Spironolactone reaches a maximum concentration in 2.6 hours and an active metabolite (canrenone) reaches a maximum concentration in 4.3 hours. When taken with food, the bioavailability of spironolactone increases to 95.4%.

Giving spironolactone with food increases the maximum concentration from 209ng/mL to 301ng/mL. The time to maximum concentration also increases from 2.28 hours to 3.05 hours. The area under the curve varies from 2103ng/mL*hr to 4544ng/mL*hr.

Half Life

Approximately 14 hours.

1.4 hours.

Canrenone has a half life of 16.5 hours, 7-α-thiomethylspirolactone has a half life of 13.8 hours, and 6-ß-hydroxy-7-α-thiomethylspirolactone has a half life of 15 hours.

Clearance

Clearance data is not readily available.

Elimination Route

Most of the drug is excreted in the unconverted form in the urine.

Metabolites of spironolactone are excreted 42-56% in urine, and 14.2-14.6% in the feces. No unmetabolized spironolactone is present in the urine.

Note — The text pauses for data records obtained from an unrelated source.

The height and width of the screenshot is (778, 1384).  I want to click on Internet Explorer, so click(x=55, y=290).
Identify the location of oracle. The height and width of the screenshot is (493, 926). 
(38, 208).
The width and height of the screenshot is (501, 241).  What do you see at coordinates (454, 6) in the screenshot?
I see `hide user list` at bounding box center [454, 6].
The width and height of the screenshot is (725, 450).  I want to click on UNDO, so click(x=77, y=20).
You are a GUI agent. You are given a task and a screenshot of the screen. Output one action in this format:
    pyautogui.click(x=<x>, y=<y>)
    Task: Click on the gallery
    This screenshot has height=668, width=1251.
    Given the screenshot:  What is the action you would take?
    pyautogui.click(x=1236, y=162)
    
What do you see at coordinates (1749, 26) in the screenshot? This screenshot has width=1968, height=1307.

Pregnancy & Breastfeeding use

Pregnancy Category B: Either animal-reproduction studies have not demonstrated a foetal risk but there are no controlled studies in pregnant women or animal-reproduction studies have shown an adverse effect (other than a decrease in fertility) that was not confirmed in controlled studies in women in the 1st trimester (and there is no evidence of a risk in later trimesters).

If used in gestational HTN: Pregnancy Category D: There is positive evidence of human foetal risk, but the benefits from use in pregnant women may be acceptable despite the risk (e.g., if the drug is needed in a life-threatening situation or for a serious disease for which safer drugs cannot be used or are ineffective).

Pregnancy: Spironolactone should not be used during pregnancy

Lactation: Canrenone, an active metabolite of Spironolactone, appears in breast milk. If use of the drug is deemed essential an alternative method of infant feeding should be instituted.

Contraindication

Anuria; hepatic coma or pre-coma. Pregnancy.

Spironolactone is contraindicated in patients with acute renal insufficiency, significant impairment of renal function, anuria, hyperkalaemia or sensitivity to Spironolactone.

Acute Overdose

Symptoms: Orthostatic hypotension, dizziness, drowsiness, syncope, haemoconcentration and haemodynamic changes due to plasma volume depletion.

Management: Symptomatic and supportive.

Symptoms of overdosage include drowsiness, mental confusion, dizziness, diarrhea and vomiting etc. Patients should induce vomiting or evacuate the stomach by lavage during Spironolactone overdoasge.

Storage Condition

Store in a cool and dry place protected from light. Keep out of reach of children.